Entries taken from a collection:

:::::

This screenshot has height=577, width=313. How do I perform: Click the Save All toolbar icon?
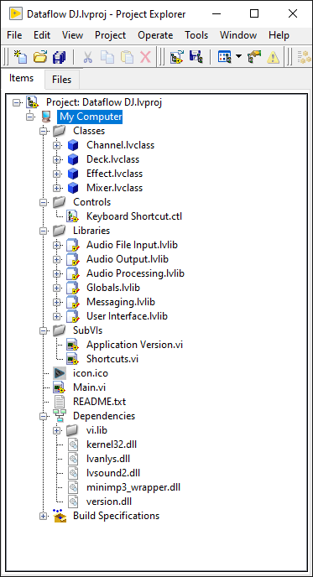point(60,57)
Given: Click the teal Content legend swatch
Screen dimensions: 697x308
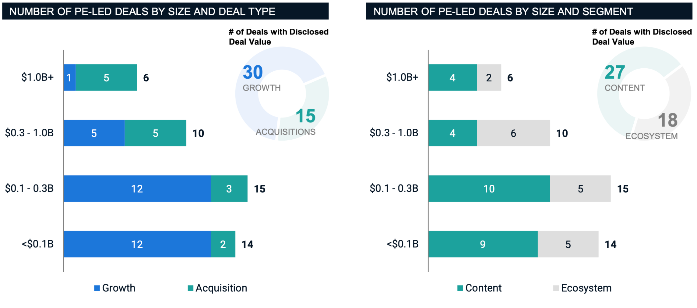Looking at the screenshot, I should [460, 288].
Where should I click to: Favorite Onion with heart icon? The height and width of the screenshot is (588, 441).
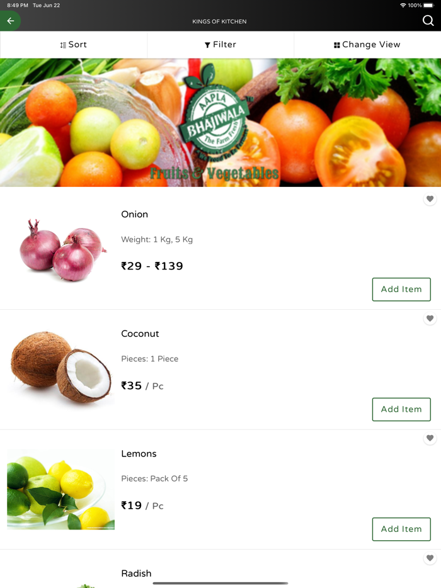(430, 199)
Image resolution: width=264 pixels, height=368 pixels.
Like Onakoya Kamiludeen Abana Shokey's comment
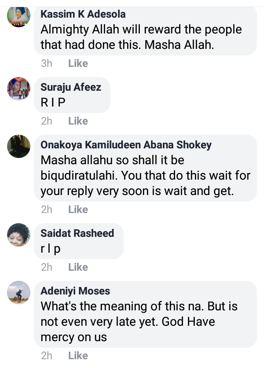78,210
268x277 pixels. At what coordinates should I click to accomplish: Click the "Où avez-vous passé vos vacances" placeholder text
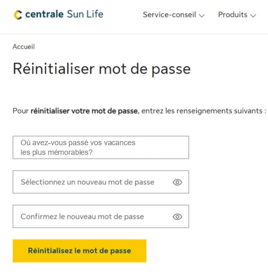pyautogui.click(x=78, y=143)
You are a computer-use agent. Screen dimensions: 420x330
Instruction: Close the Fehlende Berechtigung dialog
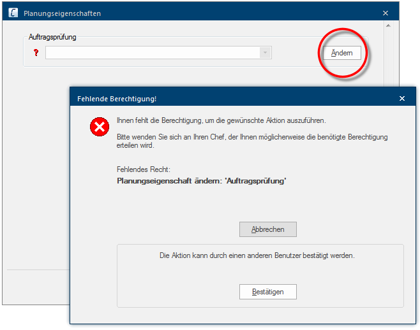coord(401,99)
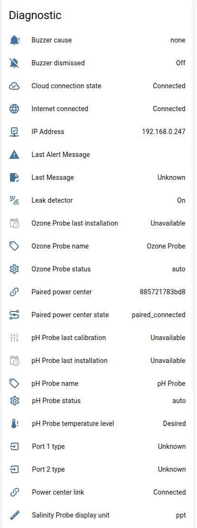
Task: Click the Salinity Probe display unit ruler icon
Action: tap(15, 515)
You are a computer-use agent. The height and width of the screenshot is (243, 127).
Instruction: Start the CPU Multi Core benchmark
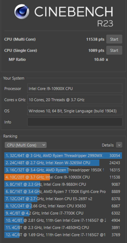click(114, 39)
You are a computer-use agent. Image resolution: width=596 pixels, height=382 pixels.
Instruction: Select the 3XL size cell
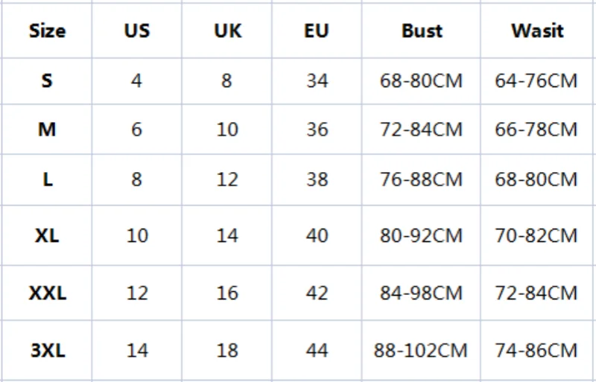coord(47,349)
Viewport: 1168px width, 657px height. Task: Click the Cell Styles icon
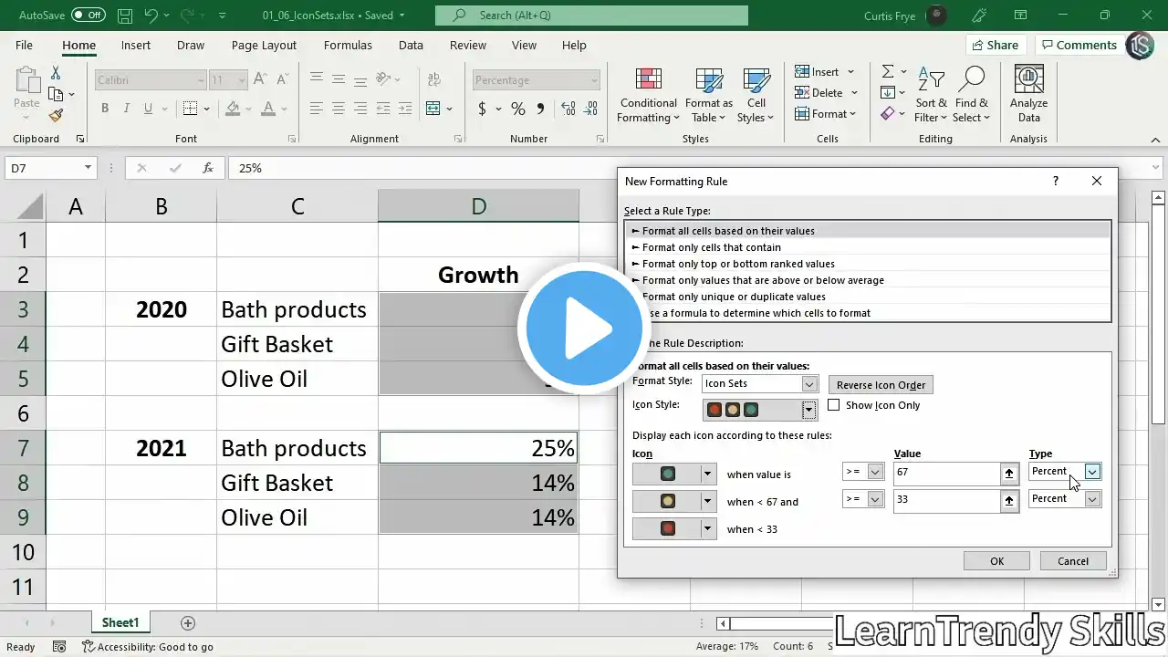pyautogui.click(x=756, y=80)
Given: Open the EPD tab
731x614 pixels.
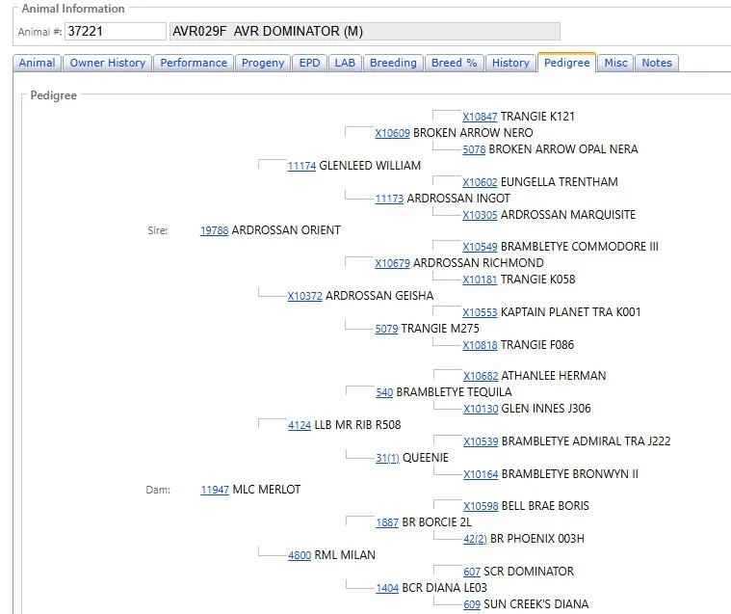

:::::

(What you are asked to do) Within the data above, how many lines include the string "Image"? Only the number is required.

(Written answer) 2